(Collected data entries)
# # # #
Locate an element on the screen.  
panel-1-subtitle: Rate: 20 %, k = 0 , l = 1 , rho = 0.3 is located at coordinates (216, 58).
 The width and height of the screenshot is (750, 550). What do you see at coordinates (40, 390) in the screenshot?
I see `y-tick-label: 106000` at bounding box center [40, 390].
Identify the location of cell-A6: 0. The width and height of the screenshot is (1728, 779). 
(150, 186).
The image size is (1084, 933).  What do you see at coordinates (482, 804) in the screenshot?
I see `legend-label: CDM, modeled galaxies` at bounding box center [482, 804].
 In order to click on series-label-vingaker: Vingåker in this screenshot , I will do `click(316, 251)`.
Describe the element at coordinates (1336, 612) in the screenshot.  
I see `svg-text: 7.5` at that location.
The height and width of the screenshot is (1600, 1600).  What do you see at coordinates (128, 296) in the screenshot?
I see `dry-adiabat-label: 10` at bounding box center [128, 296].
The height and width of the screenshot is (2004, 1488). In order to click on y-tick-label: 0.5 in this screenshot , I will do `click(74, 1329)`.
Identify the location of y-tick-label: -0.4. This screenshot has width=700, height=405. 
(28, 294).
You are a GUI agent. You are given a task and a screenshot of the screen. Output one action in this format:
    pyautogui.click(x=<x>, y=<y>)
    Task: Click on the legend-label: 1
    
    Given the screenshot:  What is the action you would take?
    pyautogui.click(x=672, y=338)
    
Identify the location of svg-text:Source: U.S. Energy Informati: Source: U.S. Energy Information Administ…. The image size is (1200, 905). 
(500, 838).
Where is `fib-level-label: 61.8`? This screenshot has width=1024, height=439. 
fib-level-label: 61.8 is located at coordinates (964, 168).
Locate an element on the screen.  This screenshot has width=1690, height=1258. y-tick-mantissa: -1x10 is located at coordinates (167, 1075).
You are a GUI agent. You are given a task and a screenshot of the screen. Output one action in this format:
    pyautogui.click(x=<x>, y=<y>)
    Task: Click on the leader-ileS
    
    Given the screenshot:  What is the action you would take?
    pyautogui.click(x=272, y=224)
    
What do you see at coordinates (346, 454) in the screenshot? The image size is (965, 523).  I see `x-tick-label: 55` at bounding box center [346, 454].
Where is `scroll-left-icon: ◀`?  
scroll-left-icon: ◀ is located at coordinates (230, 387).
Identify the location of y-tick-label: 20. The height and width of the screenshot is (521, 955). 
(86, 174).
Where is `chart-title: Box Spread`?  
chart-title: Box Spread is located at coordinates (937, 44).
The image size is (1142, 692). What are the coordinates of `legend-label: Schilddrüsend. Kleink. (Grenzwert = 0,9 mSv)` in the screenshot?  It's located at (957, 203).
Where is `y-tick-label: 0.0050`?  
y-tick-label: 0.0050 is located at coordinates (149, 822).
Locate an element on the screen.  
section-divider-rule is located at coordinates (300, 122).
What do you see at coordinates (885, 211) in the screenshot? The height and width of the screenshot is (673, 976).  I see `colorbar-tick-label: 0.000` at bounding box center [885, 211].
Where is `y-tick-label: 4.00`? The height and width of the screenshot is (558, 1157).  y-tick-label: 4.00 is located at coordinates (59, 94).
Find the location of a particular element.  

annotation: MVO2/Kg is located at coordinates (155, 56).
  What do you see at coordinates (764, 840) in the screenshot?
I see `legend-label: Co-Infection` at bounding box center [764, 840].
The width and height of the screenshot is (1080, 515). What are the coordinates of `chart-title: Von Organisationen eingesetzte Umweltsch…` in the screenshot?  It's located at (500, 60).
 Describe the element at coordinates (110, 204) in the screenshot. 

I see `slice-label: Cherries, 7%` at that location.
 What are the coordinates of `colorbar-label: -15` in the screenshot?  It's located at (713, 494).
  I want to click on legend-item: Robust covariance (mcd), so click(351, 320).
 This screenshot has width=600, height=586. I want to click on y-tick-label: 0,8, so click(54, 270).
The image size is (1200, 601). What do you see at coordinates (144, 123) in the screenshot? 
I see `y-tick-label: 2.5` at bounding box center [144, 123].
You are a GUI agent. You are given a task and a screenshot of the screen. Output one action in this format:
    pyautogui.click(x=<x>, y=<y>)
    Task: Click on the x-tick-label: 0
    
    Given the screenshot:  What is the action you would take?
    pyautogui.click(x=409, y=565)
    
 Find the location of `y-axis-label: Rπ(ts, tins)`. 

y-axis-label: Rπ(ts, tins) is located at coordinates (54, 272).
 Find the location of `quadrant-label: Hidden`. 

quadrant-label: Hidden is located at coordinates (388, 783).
# # # #
Goal of the exercise
Please quote each item above word for word, keeping every line.

Solution to this problem
Locate an element on the screen.  
panel-1-subtitle: Rate: 20 %, k = 0 , l = 1 , rho = 0.3 is located at coordinates (216, 58).
 The width and height of the screenshot is (750, 550). What do you see at coordinates (40, 390) in the screenshot?
I see `y-tick-label: 106000` at bounding box center [40, 390].
Identify the location of cell-A6: 0. The width and height of the screenshot is (1728, 779). 
(150, 186).
The image size is (1084, 933).  What do you see at coordinates (482, 804) in the screenshot?
I see `legend-label: CDM, modeled galaxies` at bounding box center [482, 804].
 In order to click on series-label-vingaker: Vingåker in this screenshot , I will do `click(316, 251)`.
Describe the element at coordinates (1336, 612) in the screenshot.  
I see `svg-text: 7.5` at that location.
The height and width of the screenshot is (1600, 1600).  What do you see at coordinates (128, 296) in the screenshot?
I see `dry-adiabat-label: 10` at bounding box center [128, 296].
The height and width of the screenshot is (2004, 1488). In order to click on y-tick-label: 0.5 in this screenshot , I will do `click(74, 1329)`.
Identify the location of y-tick-label: -0.4. This screenshot has width=700, height=405. 
(28, 294).
You are a GUI agent. You are given a task and a screenshot of the screen. Output one action in this format:
    pyautogui.click(x=<x>, y=<y>)
    Task: Click on the legend-label: 1
    
    Given the screenshot:  What is the action you would take?
    pyautogui.click(x=672, y=338)
    
Identify the location of svg-text:Source: U.S. Energy Informati: Source: U.S. Energy Information Administ…. The image size is (1200, 905). 
(500, 838).
Where is `fib-level-label: 61.8`? This screenshot has width=1024, height=439. 
fib-level-label: 61.8 is located at coordinates (964, 168).
Locate an element on the screen.  This screenshot has width=1690, height=1258. y-tick-mantissa: -1x10 is located at coordinates (167, 1075).
You are a GUI agent. You are given a task and a screenshot of the screen. Output one action in this format:
    pyautogui.click(x=<x>, y=<y>)
    Task: Click on the leader-ileS
    
    Given the screenshot:  What is the action you would take?
    pyautogui.click(x=272, y=224)
    
What do you see at coordinates (346, 454) in the screenshot? The image size is (965, 523).  I see `x-tick-label: 55` at bounding box center [346, 454].
Where is `scroll-left-icon: ◀`?  
scroll-left-icon: ◀ is located at coordinates (230, 387).
Identify the location of y-tick-label: 20. The height and width of the screenshot is (521, 955). 
(86, 174).
Where is `chart-title: Box Spread`?  
chart-title: Box Spread is located at coordinates (937, 44).
The image size is (1142, 692). What are the coordinates of `legend-label: Schilddrüsend. Kleink. (Grenzwert = 0,9 mSv)` in the screenshot?  It's located at (957, 203).
Where is `y-tick-label: 0.0050`?  
y-tick-label: 0.0050 is located at coordinates (149, 822).
Locate an element on the screen.  
section-divider-rule is located at coordinates (300, 122).
What do you see at coordinates (885, 211) in the screenshot? The height and width of the screenshot is (673, 976).  I see `colorbar-tick-label: 0.000` at bounding box center [885, 211].
Where is `y-tick-label: 4.00`? The height and width of the screenshot is (558, 1157).  y-tick-label: 4.00 is located at coordinates (59, 94).
Find the location of a particular element.  

annotation: MVO2/Kg is located at coordinates (155, 56).
  What do you see at coordinates (764, 840) in the screenshot?
I see `legend-label: Co-Infection` at bounding box center [764, 840].
The width and height of the screenshot is (1080, 515). What are the coordinates of `chart-title: Von Organisationen eingesetzte Umweltsch…` in the screenshot?  It's located at (500, 60).
 Describe the element at coordinates (110, 204) in the screenshot. 

I see `slice-label: Cherries, 7%` at that location.
 What are the coordinates of `colorbar-label: -15` in the screenshot?  It's located at (713, 494).
  I want to click on legend-item: Robust covariance (mcd), so click(351, 320).
 This screenshot has width=600, height=586. I want to click on y-tick-label: 0,8, so click(54, 270).
The image size is (1200, 601). What do you see at coordinates (144, 123) in the screenshot? 
I see `y-tick-label: 2.5` at bounding box center [144, 123].
You are a GUI agent. You are given a task and a screenshot of the screen. Output one action in this format:
    pyautogui.click(x=<x>, y=<y>)
    Task: Click on the x-tick-label: 0
    
    Given the screenshot:  What is the action you would take?
    pyautogui.click(x=409, y=565)
    
 Find the location of `y-axis-label: Rπ(ts, tins)`. 

y-axis-label: Rπ(ts, tins) is located at coordinates (54, 272).
 Find the location of `quadrant-label: Hidden`. 

quadrant-label: Hidden is located at coordinates (388, 783).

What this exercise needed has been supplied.